Copies of the database were supplied to the Museum Documentation Association and the Department of National Heritage (succeeded by the Department for Culture, Media and Sport). Each AMC held a copy of DOMUS relating to its region, with updates being supplied periodically by the MGC. Representatives of AMCs participated with officers from the MGC and other interested bodies in a DOMUS Users Group (set up in 1995) and a DOMUS Advisory Panel (set up in 1996), to provide feedback and develop policies in regard to DOMUS. A DOMUS Users Group Newsletter was also produced periodically. These bodies and the Newsletter were eventually discontinued by the MGC in favour of more informal contacts with DOMUS users.
In 1997 discussions commenced within the MGC about the possibility of integrating the DOMUS and Registration Scheme databases and other MGC databases. A tender for the creation an MGC Core Database was issued in October 1998, and was awarded in December 1998 to BitbyBit International Ltd.
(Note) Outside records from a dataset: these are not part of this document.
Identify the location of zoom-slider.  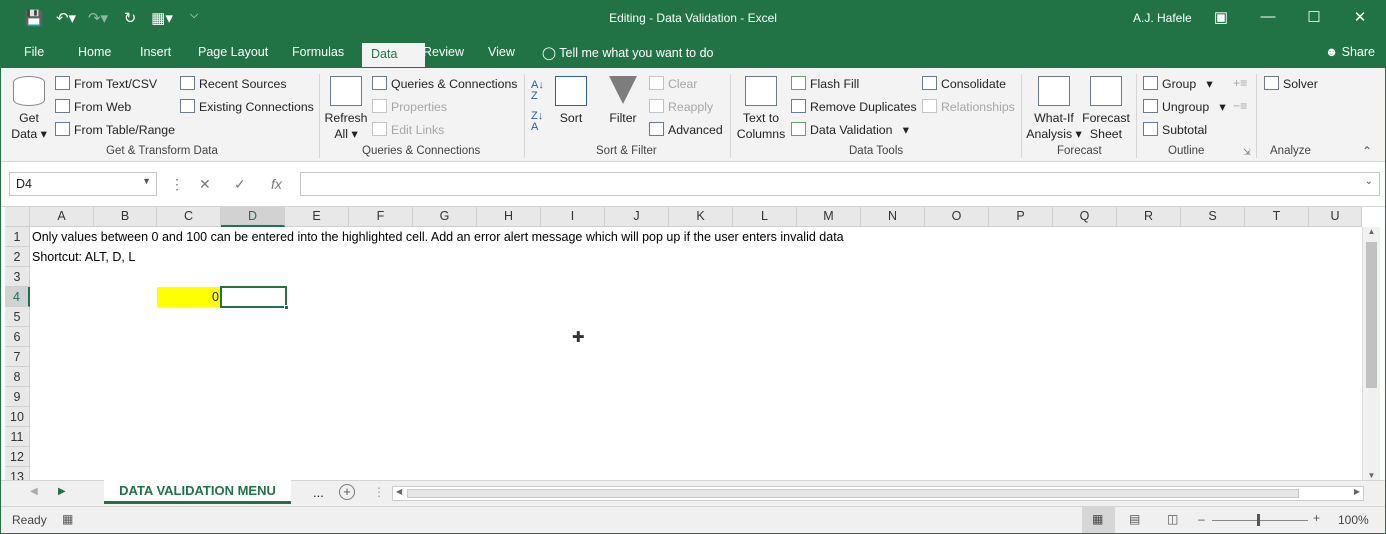
(1260, 520).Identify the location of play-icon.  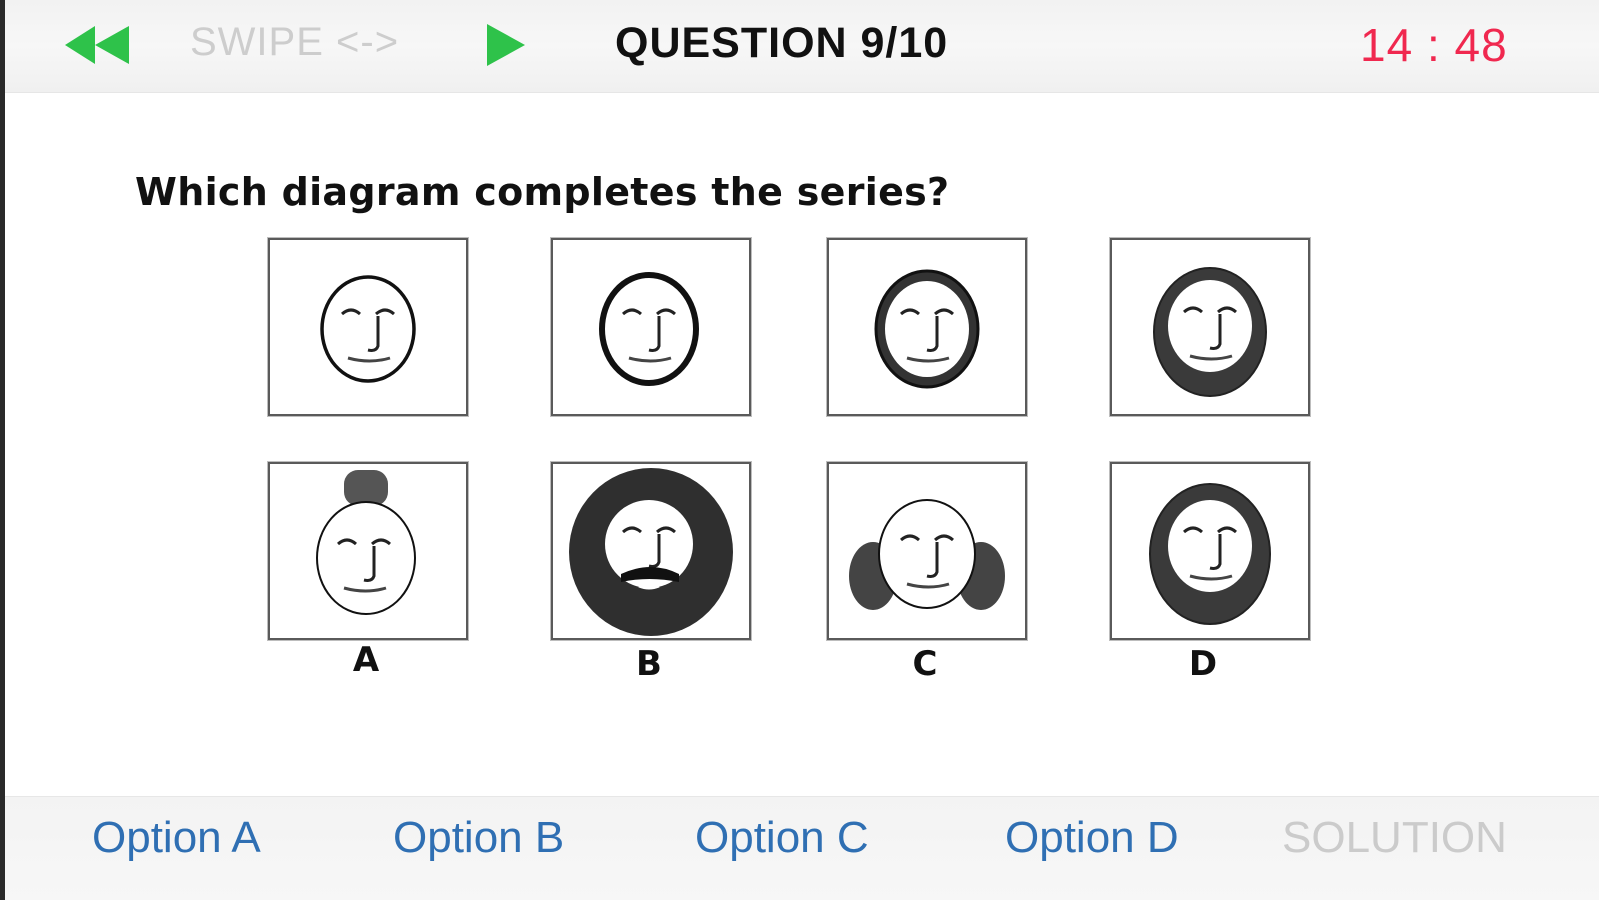
(506, 45).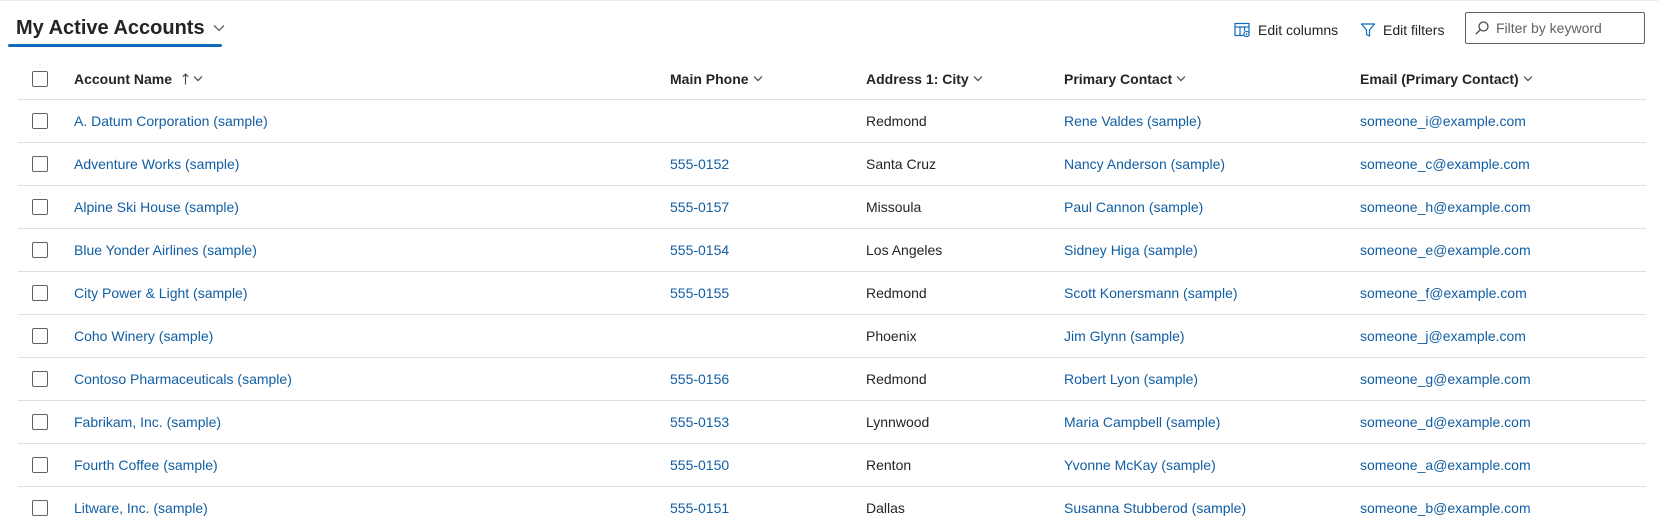 This screenshot has width=1658, height=524. What do you see at coordinates (1131, 379) in the screenshot?
I see `primary-contact-link: Robert Lyon (sample)` at bounding box center [1131, 379].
BitbyBit's development work on the Core Database was suspended by mutual agreement in August 1999, after the merger of the DOMUS and Registration Scheme databases (stage 2 of a 5-stage process). The project was placed on indefinite hold following the announcement, in December 1999, that the MGC would be merged with the Libraries and Information Commission. BitbyBit continued to be responsible for maintaining the system until March 2000. The DOMUS survey itself was suspended in 2000 by the MGC's successor body, Resource, pending a review of its information needs and data gathering procedures. Following this review, Resource announced that it would phase in a new programme of data collection in 2002 which would involve a consistent approach across the domains (archives, libraries, museums) for which it was responsible. The DOMUS survey would not be continued in its previous form.
The final significant episode in the history of DOMUS occurred in 2001. The Library and Information Statistics Unit (LISU) of Loughborough University, in collaboration with Sara Selwood (University of Westminster), was commissioned by Resource to examine the DOMUS data, supplement it with estimates and data from other sources where practicable, and derive trends from the refined data. LISU analysed a copy of the merged DOMUS and Registration Scheme database which was supplied in June 2001. This reflected the structure of the system at the end of the aborted Core Database project. As part of the analysis, LISU entered data from questionnaires from the 1999 survey which had been returned but not entered onto the system, and corrected anomalies in the data where possible.